Los Citizens cumplieron con la lógica entre opuestos en la tabla de posiciones. El segundo del torneo no tuvo piedad con quien marcha anteúltimo. Los de Pep Guardiola aplastaron a los Clarets por 3 a 1 con un doblete de Julián Álvarez y un grito de Rodri.
Manchester City se dio el gran gusto de golear teniendo incluso en el banco de relevos a Erling Haaland, Jack Grealish, y Bernardo Silva entre otros. Sin problemas, dominando la contienda, el conjunto celeste venció a Burnley y con un partido menos podría quedar a dos puntos de Liverpool que lidera.

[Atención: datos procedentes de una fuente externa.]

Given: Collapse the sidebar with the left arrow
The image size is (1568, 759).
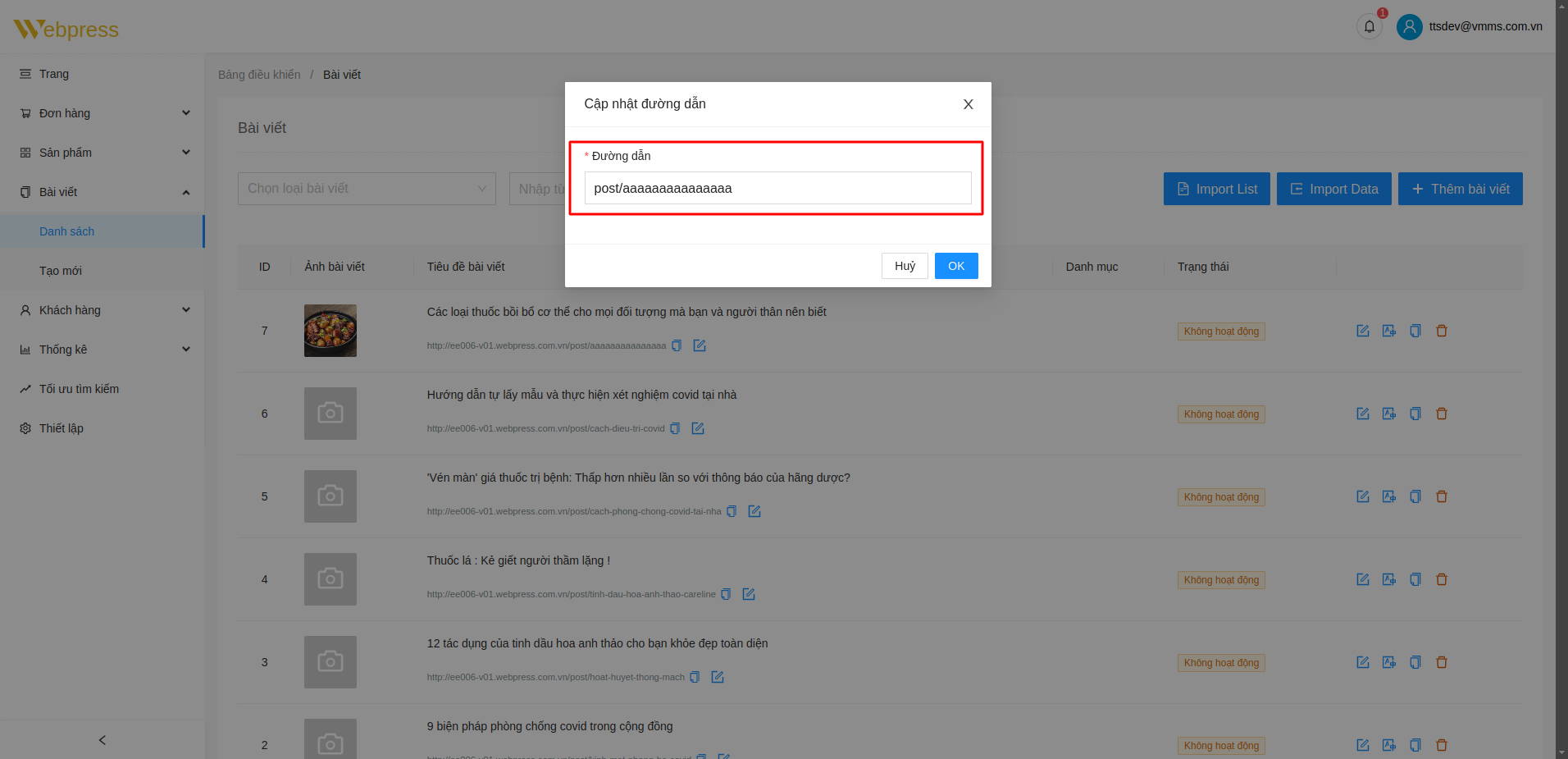Looking at the screenshot, I should point(103,740).

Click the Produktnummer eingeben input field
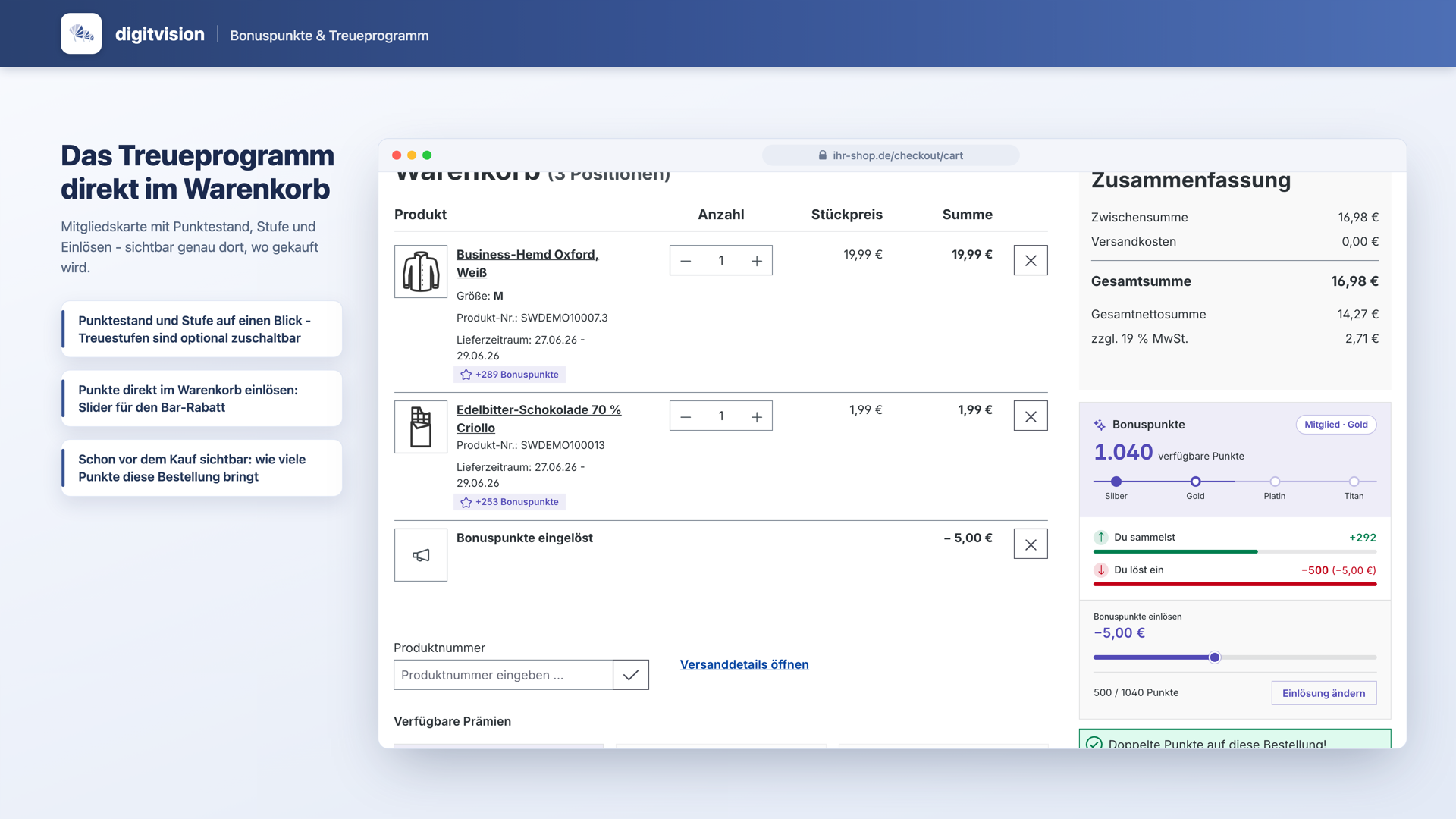coord(504,675)
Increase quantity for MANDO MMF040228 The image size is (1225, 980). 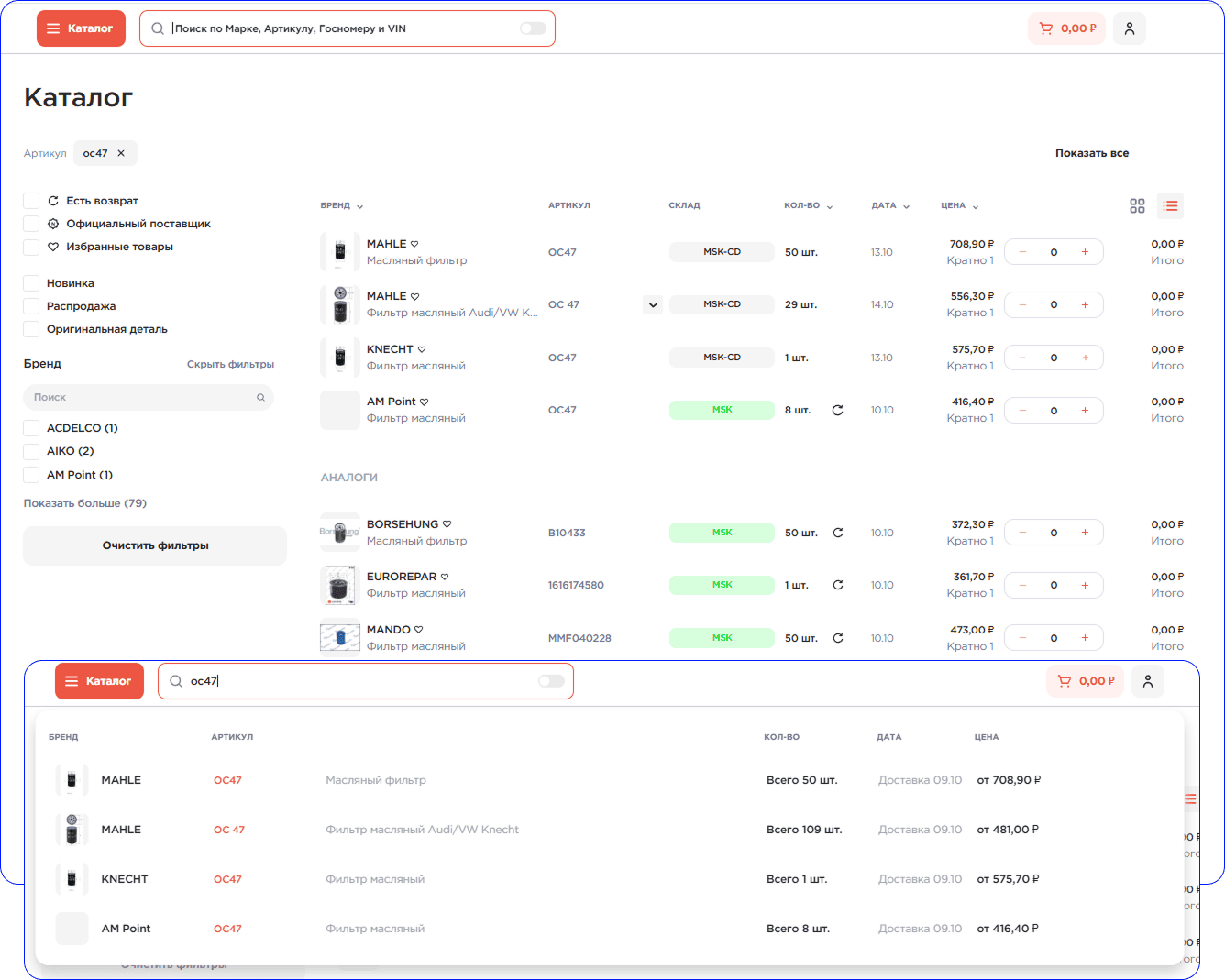1085,638
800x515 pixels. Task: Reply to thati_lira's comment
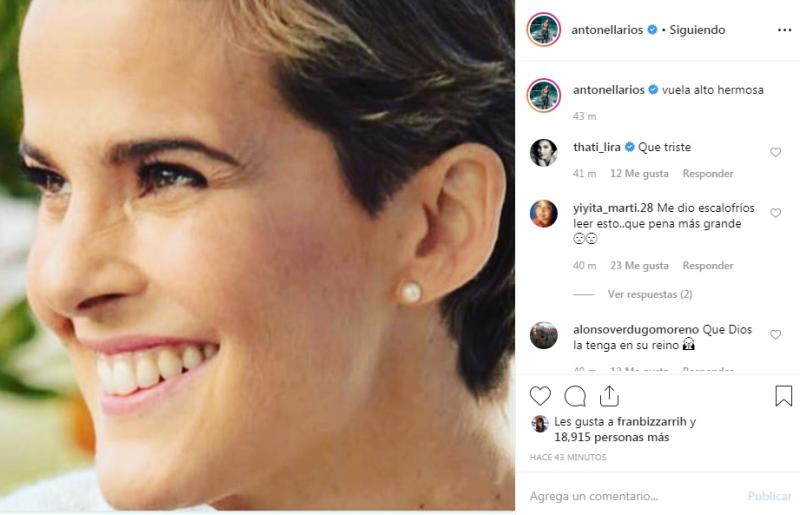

El 1 a 0 llegó al cuarto de hora en un centro sin ángulo de Matheus que encontró el cabezazo solitario de Julián Álvarez en la puerta del área chica. A los 22 minutos, los Citizens estiraron la ventaja con un tiro libre astuto de Kevin de Brunye para que el argentino quede mano a mano y facture un doblete el día de su cumpleaños.
En otro partido de goles rápidos, la goleada se consumó a los 24 segundos de la complementaria. De la misma manera que Sheffield anotó el martes ante Crystal Palace, en este caso los de Guardiola movieron del medio y los Clarets ni la tocaron hasta que Rodri sacudió desde la medialuna e infló las redes de James Trafford.
La buena noticia para los de Guardiola también se dio a los 25 minutos del segundo tiempo con el regreso a las canchas de Haaland después de 56 días fuera de ellas por lesión. Sin embargo, en poco tiempo, el noruego no pudo hacer de las suyas con el resultado consumado.
Burnley, sumido en el fondo de la tabla de posiciones y con la urgencia de sumar cuanto antes para eludir al descenso, descontó recién sobre el cierre con un tanto de Al Dakhil. Manchester City triunfó 3 a 1, se mantuvo como escolta, y con un partido menos que Liverpool sueña con dar pelea hasta el final.